Ist es wirklich das, was Jesus an
dieser Matthäusstelle propagiert? Er, den der Evangelist Johannes selber
als das Licht der Welt verstanden hat? Er, der im nächsten Kapitel des
Matthäusevangeliums sagt: „Habt acht auf eure Frömmigkeit, dass ihr die
nicht übt vor den Leuten, um von ihnen gesehen zu werden… Wenn du Almosen
gibst, so posaune es nicht aus, wie die Heuchler es machen in den
Synagogen und auf den Strassen, um von den Leuten gepriesen zu werden…
Lass deine Linke nicht wissen, was die Rechte tut, damit dein Almosen im
Verborgenen bleibt.“ Da muss ein Missverständnis vorliegen.
Wenn wir den griechischen Text und
seine Grammatik anschauen, fällt als erstes auf, dass er mit einem starken
Zuspruch beginnt und nicht mit einer Aufforderung oder einem Befehl. Das
erste Wort ist betont: „Ihr seid das Licht der Welt.“ Und im Vers grad
vorher: „Ihr seid das Salz der Erde.“ Alles, was im Text nachher folgt,
sagt nur: Seid auch, was ihr seid! Löscht das Licht nicht mit einem
Scheffel, einem Messbecher sofort wieder aus. Wenn ihr das Licht scheinen
lasst, ist das wichtig für die Menschen. So wichtig, dass sie glücklich
sein und Gott preisen werden.
Kein Wort davon, dass die
Angesprochenen Licht der Welt oder Salz der Erde werden müssten. Oh nein.
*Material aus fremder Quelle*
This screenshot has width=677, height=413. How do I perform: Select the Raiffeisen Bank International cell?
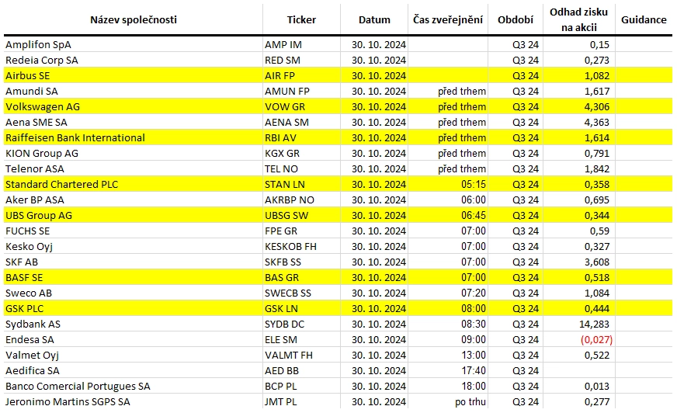click(x=134, y=137)
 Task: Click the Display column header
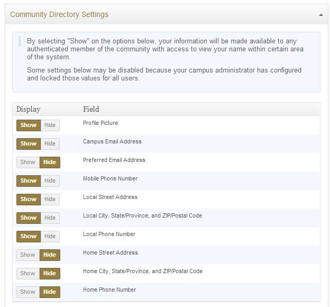(x=29, y=110)
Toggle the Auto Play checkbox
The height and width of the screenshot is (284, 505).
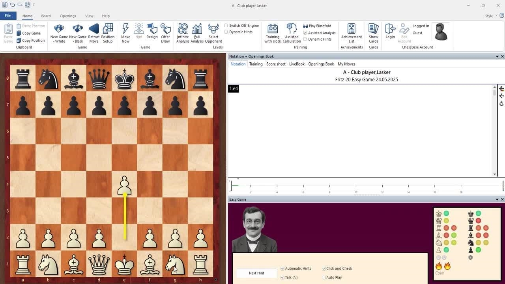324,277
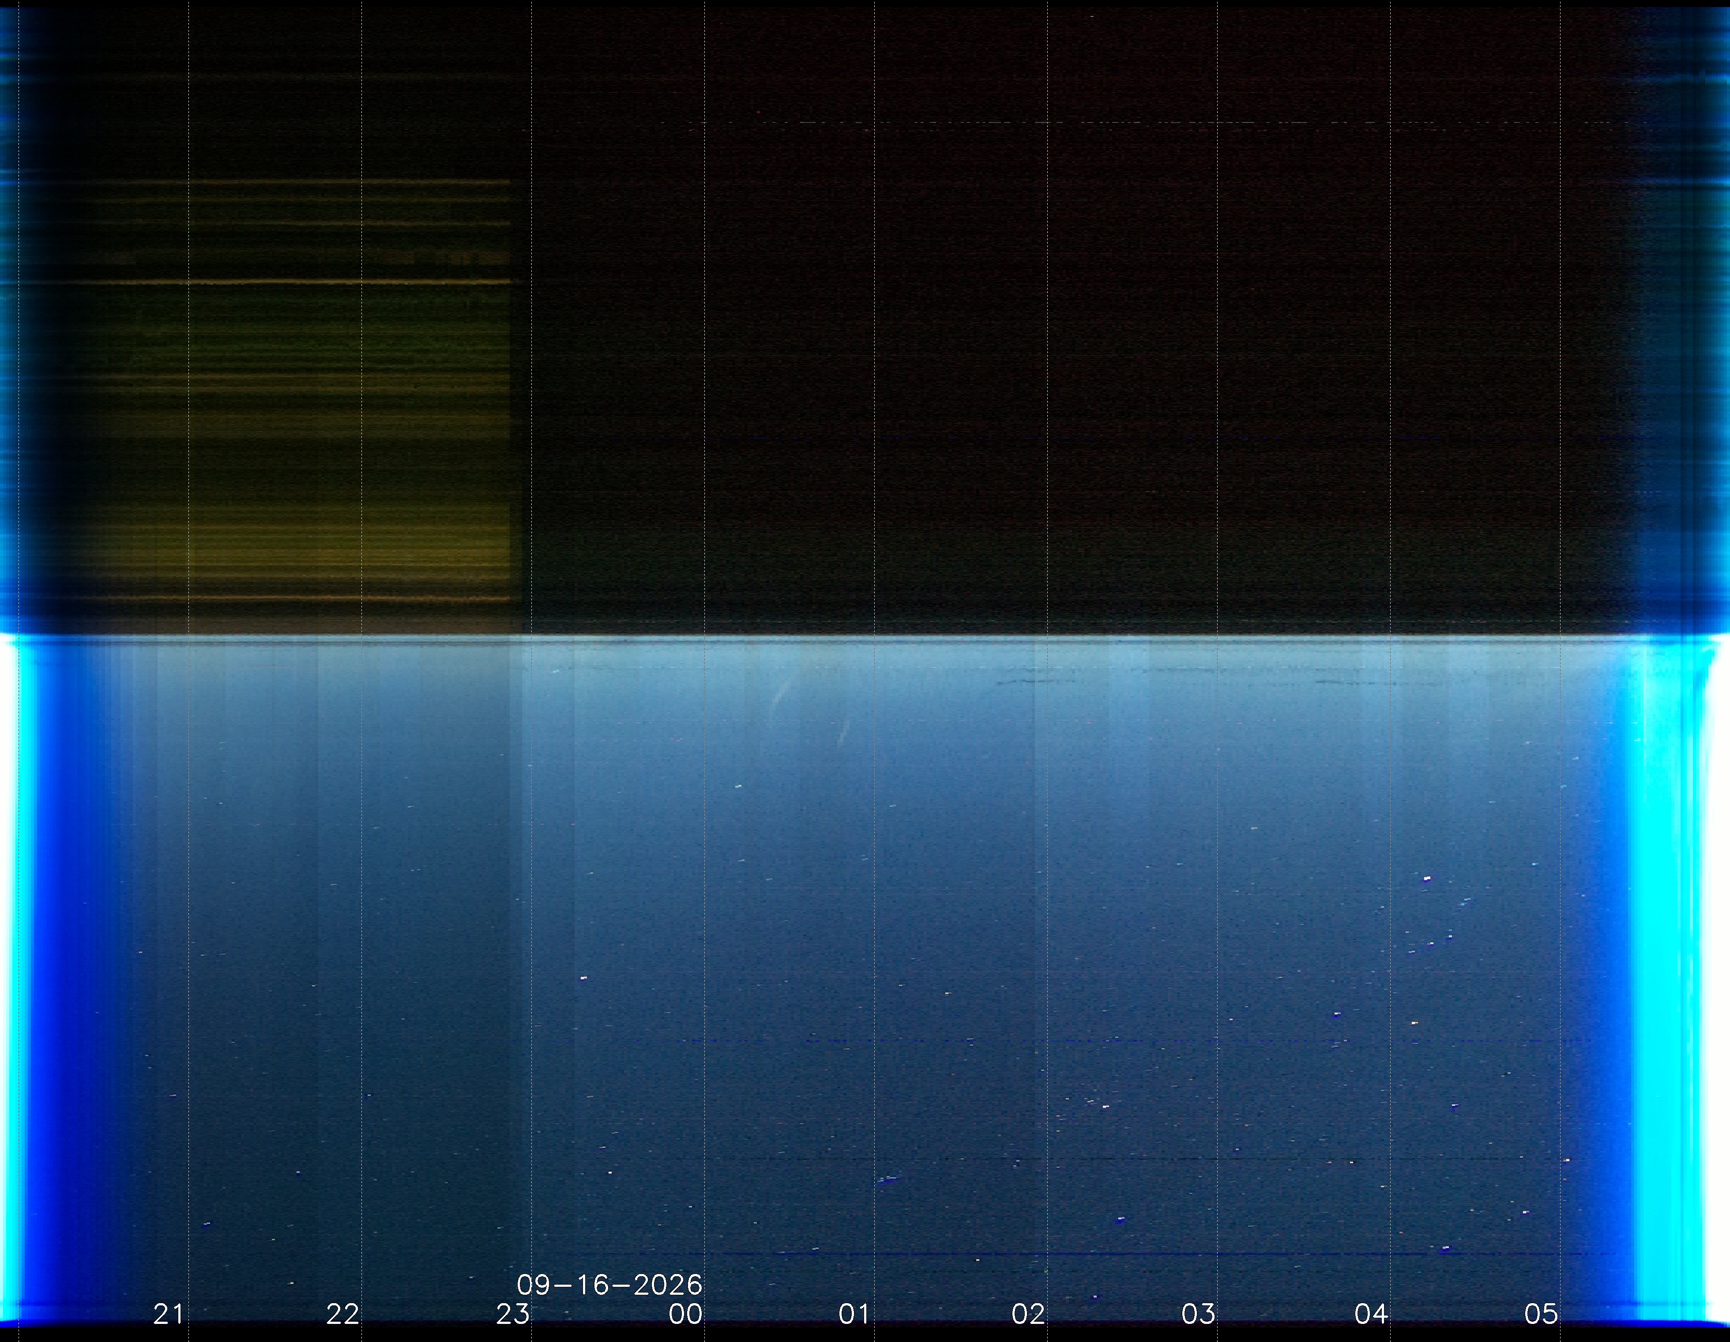Click the bright white speck past 04 gridline
The height and width of the screenshot is (1342, 1730).
coord(1427,879)
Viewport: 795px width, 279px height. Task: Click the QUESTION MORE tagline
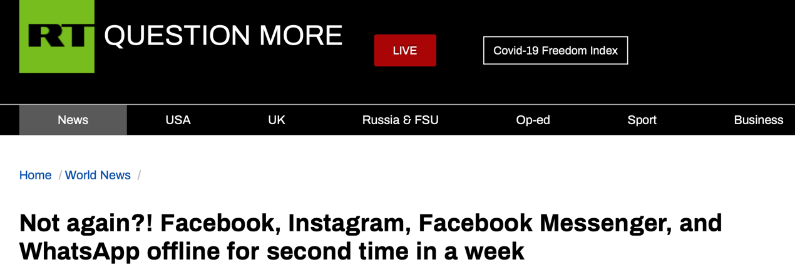(223, 36)
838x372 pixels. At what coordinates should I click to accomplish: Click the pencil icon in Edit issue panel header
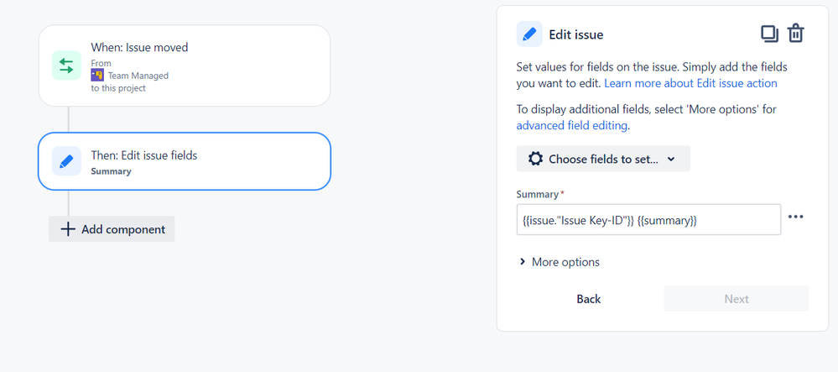pyautogui.click(x=529, y=34)
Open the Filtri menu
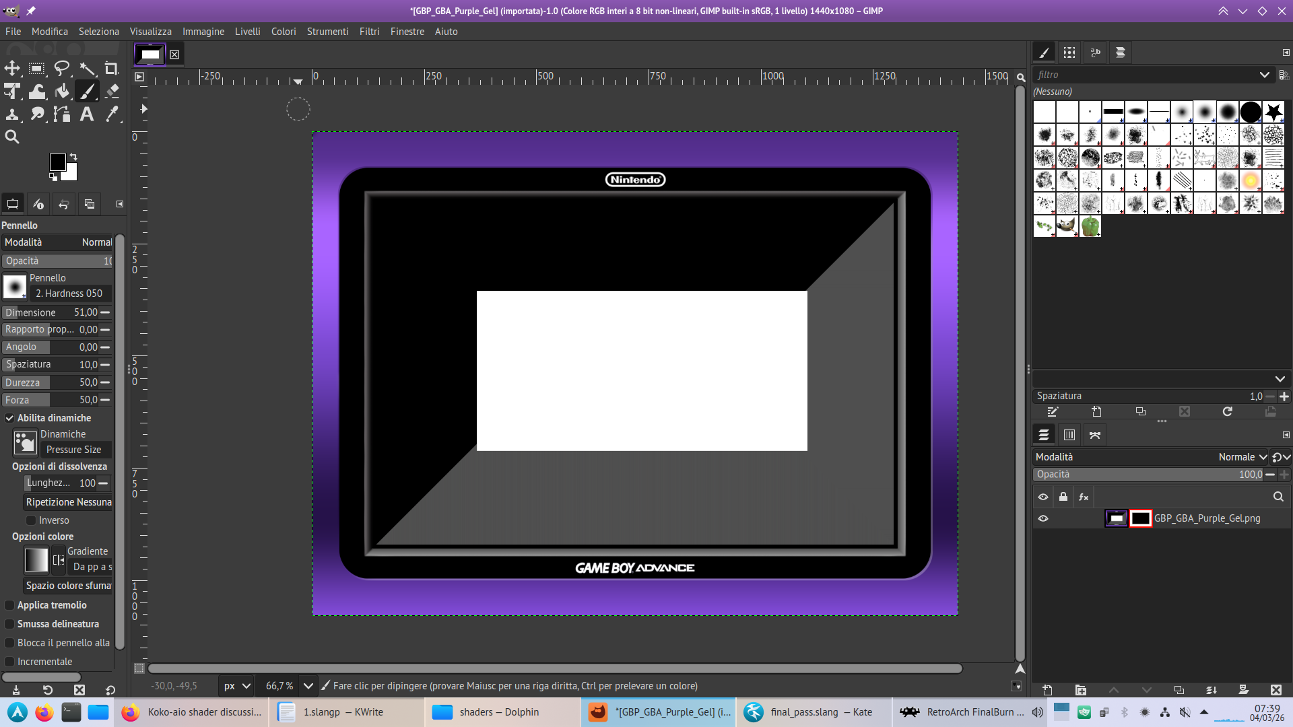The width and height of the screenshot is (1293, 727). (369, 32)
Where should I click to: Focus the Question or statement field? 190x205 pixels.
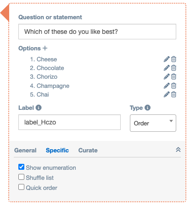[97, 32]
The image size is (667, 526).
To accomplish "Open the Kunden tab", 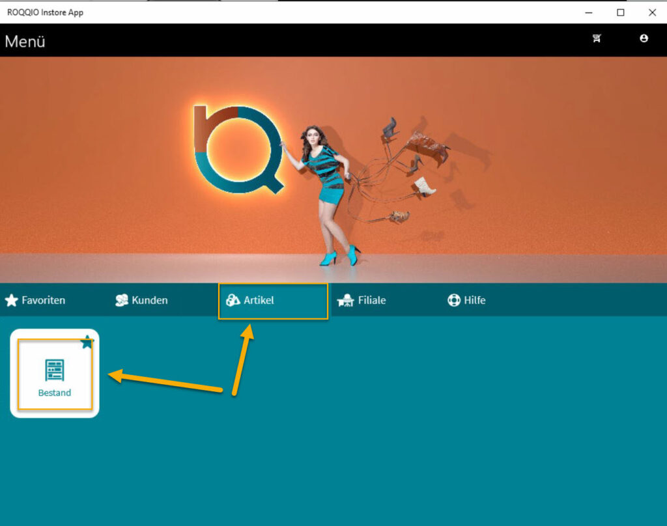I will (x=150, y=300).
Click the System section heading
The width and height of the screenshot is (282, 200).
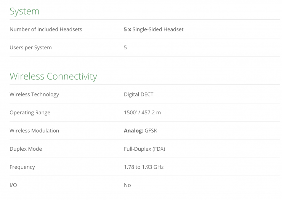[x=24, y=11]
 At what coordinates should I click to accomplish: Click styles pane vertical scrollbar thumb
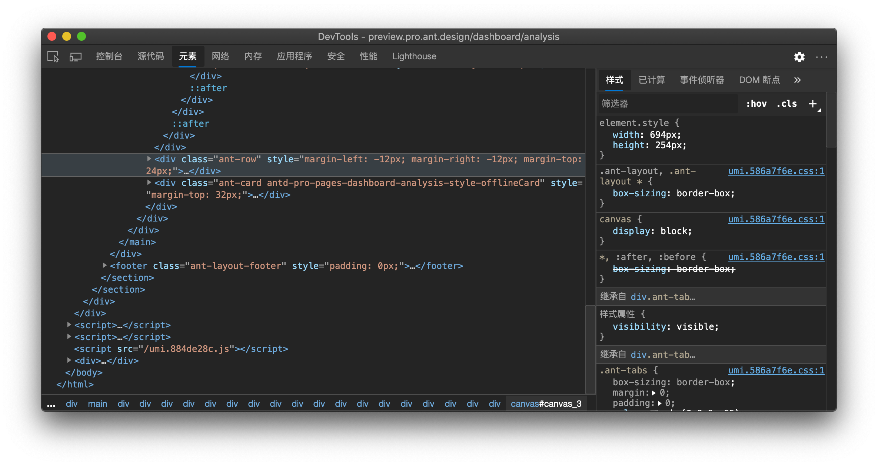pyautogui.click(x=831, y=119)
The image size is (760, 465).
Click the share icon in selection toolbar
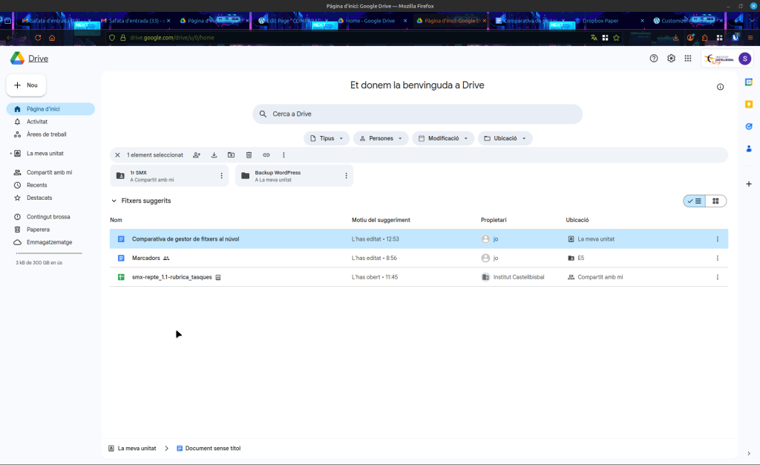[x=197, y=155]
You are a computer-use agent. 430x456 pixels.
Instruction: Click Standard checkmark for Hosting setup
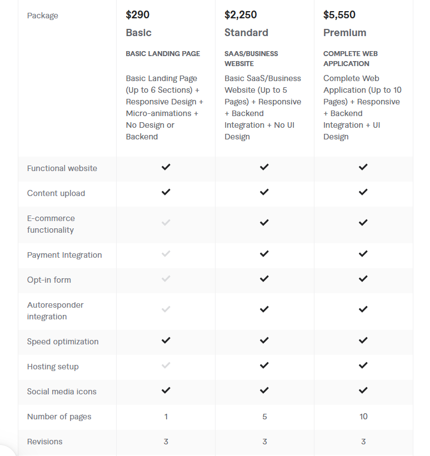pos(264,365)
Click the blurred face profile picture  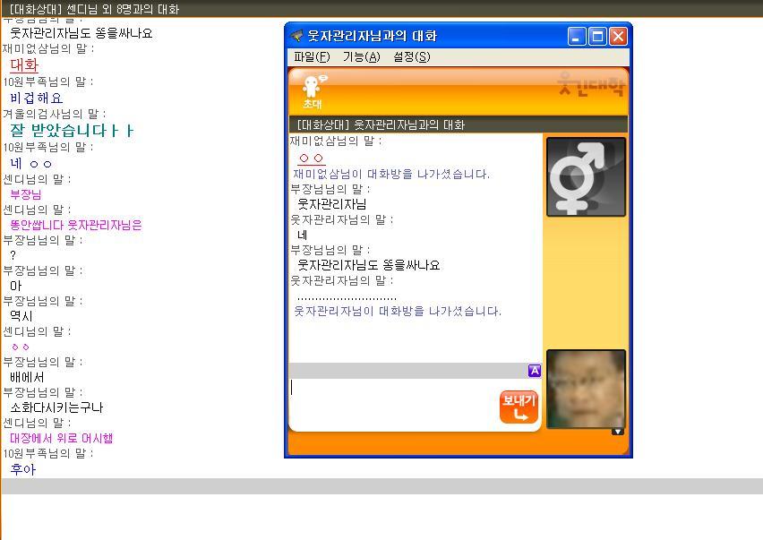[x=586, y=389]
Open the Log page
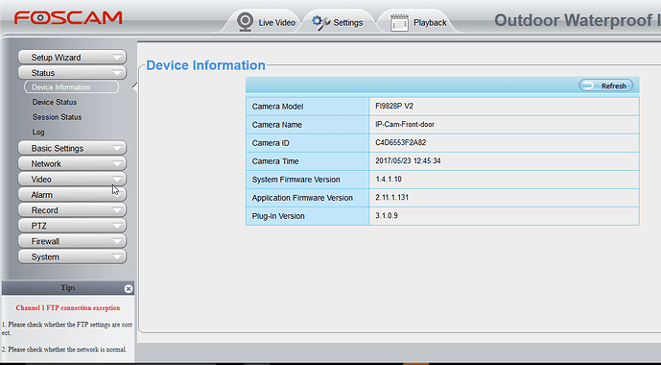Viewport: 661px width, 365px height. 38,133
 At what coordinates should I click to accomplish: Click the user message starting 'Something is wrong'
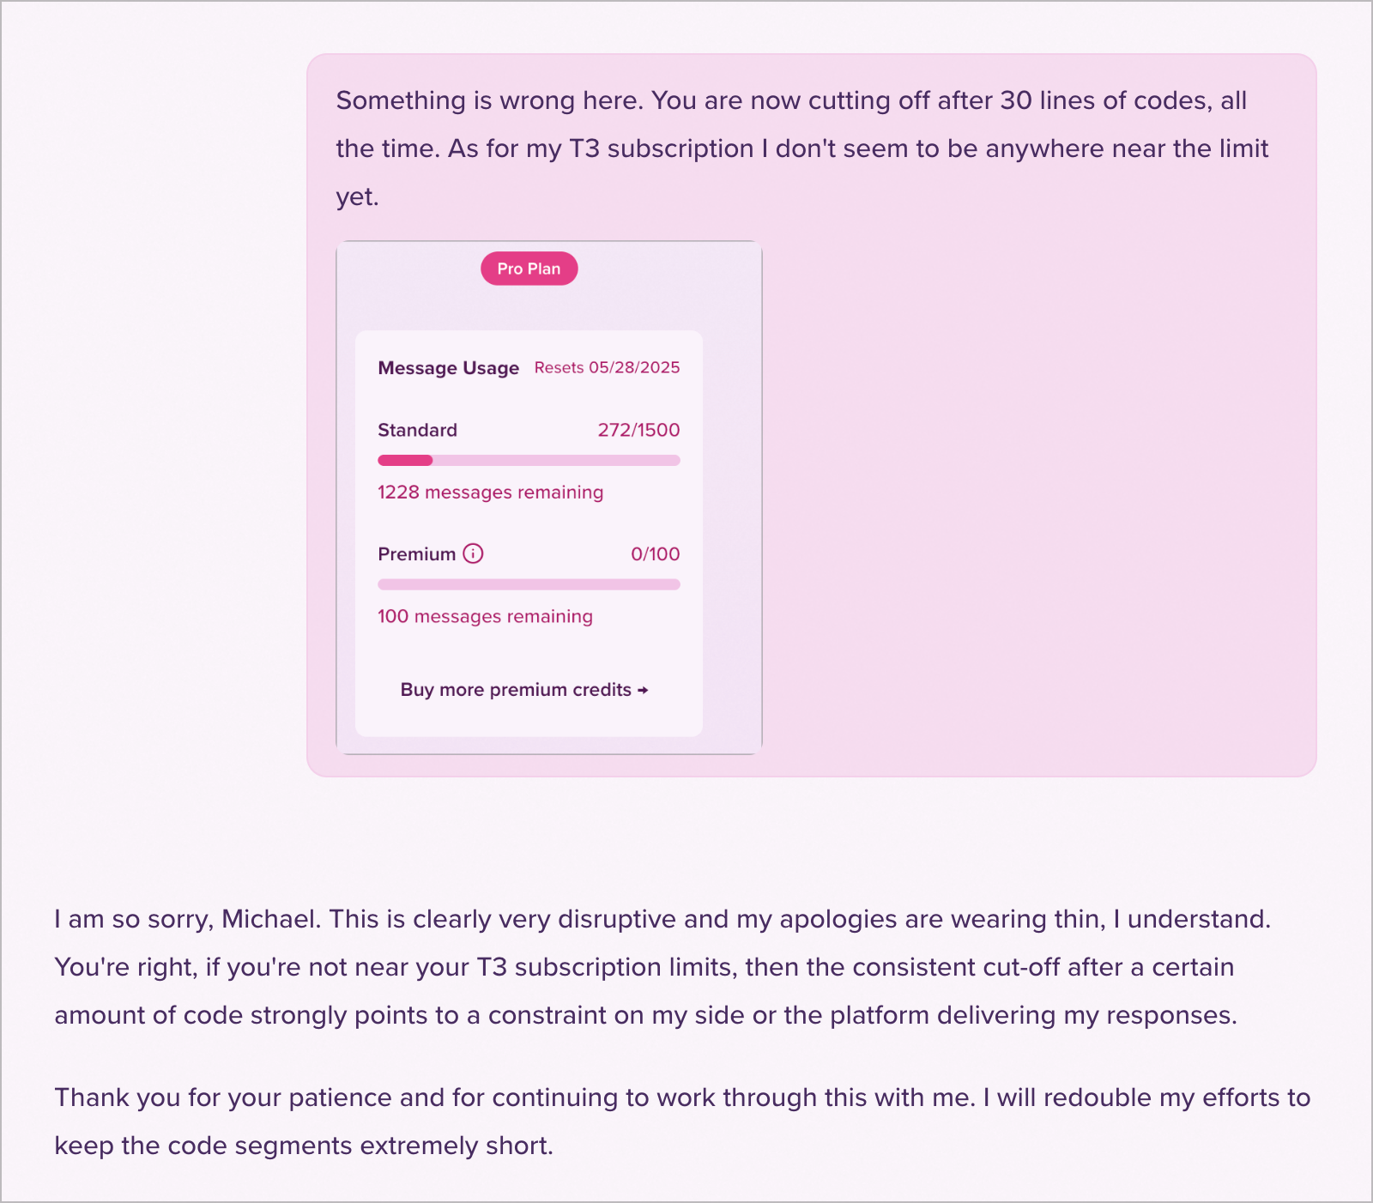(x=801, y=148)
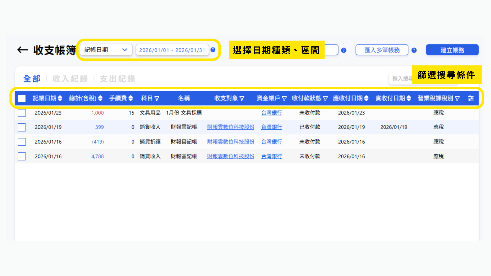This screenshot has height=276, width=491.
Task: Sort by 手續費 column arrows
Action: pos(131,98)
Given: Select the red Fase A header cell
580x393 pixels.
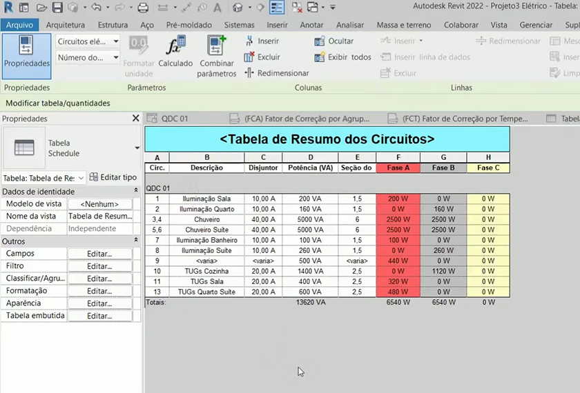Looking at the screenshot, I should pyautogui.click(x=398, y=168).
Stattdessen der Zuspruch: „Ihr seid das Licht der Welt“, „Ihr seid das
Salz der Erde.“
Wer aber ist „Ihr“? Unser Text folgt
im Matthäusevangelium direkt auf die Seligpreisungen. Selig preist Jesus
darin die vor Gott Armen, die Trauernden, die Gewaltlosen, die nach
Gerechtigkeit Hungernden, die Barmherzigen, die Menschen reinen Herzens,
die Friedensstifter, die um der Gerechtigkeit und anderer Gründe willen
Verfolgten.
Von diesen Menschen heisst es im
direkt darauf folgenden Satz: „Ihr seid das Salz der Erde … Ihr seid das
Licht der Welt.“ Nicht die Lauten und Mächtigen, nicht die Reichen, nicht
die Politik, nicht die Wirtschaft, nicht religiöse oder moralische Normen
sind das Licht und die Hoffnung der Welt - nein: „Ihr“ – all jene, die von
der Gesellschaft oft als die Verlierer, die Benachteiligten, die Naiven
und Dummen angeschaut werden.
Jetzt sehen wir unser Licht-Wort wohl
mit anderen Augen. Ziemlich provokativ, die Sache. Was meinst du dazu,
Peter? Nimmst du auch für dich und für deine Gemeinde den Zuspruch Jesu in
Anspruch, Licht der Welt zu sein?
Peter Willi:
Lieber Dölf, gerne nehme ich den Ball,
den Du mir zuspielst, wieder auf. Ob jemand arm oder reich geboren wird,
ist Schicksal oder göttliche Fügung – wie immer man es nennen will. Ob
jemand in seiner Kindheit schwierige Verhältnisse oder eine liebevolle
Familie antrifft, ebenso. Und wenn das gilt, ist wohl zunächst einmal auch
eigentlich eher zufällig, ob jemand zu einer einflussreichen, zu einer
lauten und mächtigen Person wird oder aber zu einem Verlierer / einer
Verliererin, zu einem gebildeten oder einem naiven Menschen. Dennoch
verstehe ich das Evangelium genau so, wie Du es beschrieben hast. Als Salz
der Erde, als Licht der Welt werden eben gerade die Menschen genannt, die
– wie Du es sagst – von der Gesellschaft oft als die Verlierer, die
Benachteiligten, die Naiven und Dummen angeschaut werden. Wie geht das
auf? Was bedeutet das für die Gewinner im globalen Wettbewerb, zu denen
unzweifelhaft auch wir als Kirchgemeinde gehören? Sind auch wir Licht der
Welt?
Meine Antwort lautet: Ja,
wir sind es oder zumindest: wir können es sein, wenn wir es auch wollen.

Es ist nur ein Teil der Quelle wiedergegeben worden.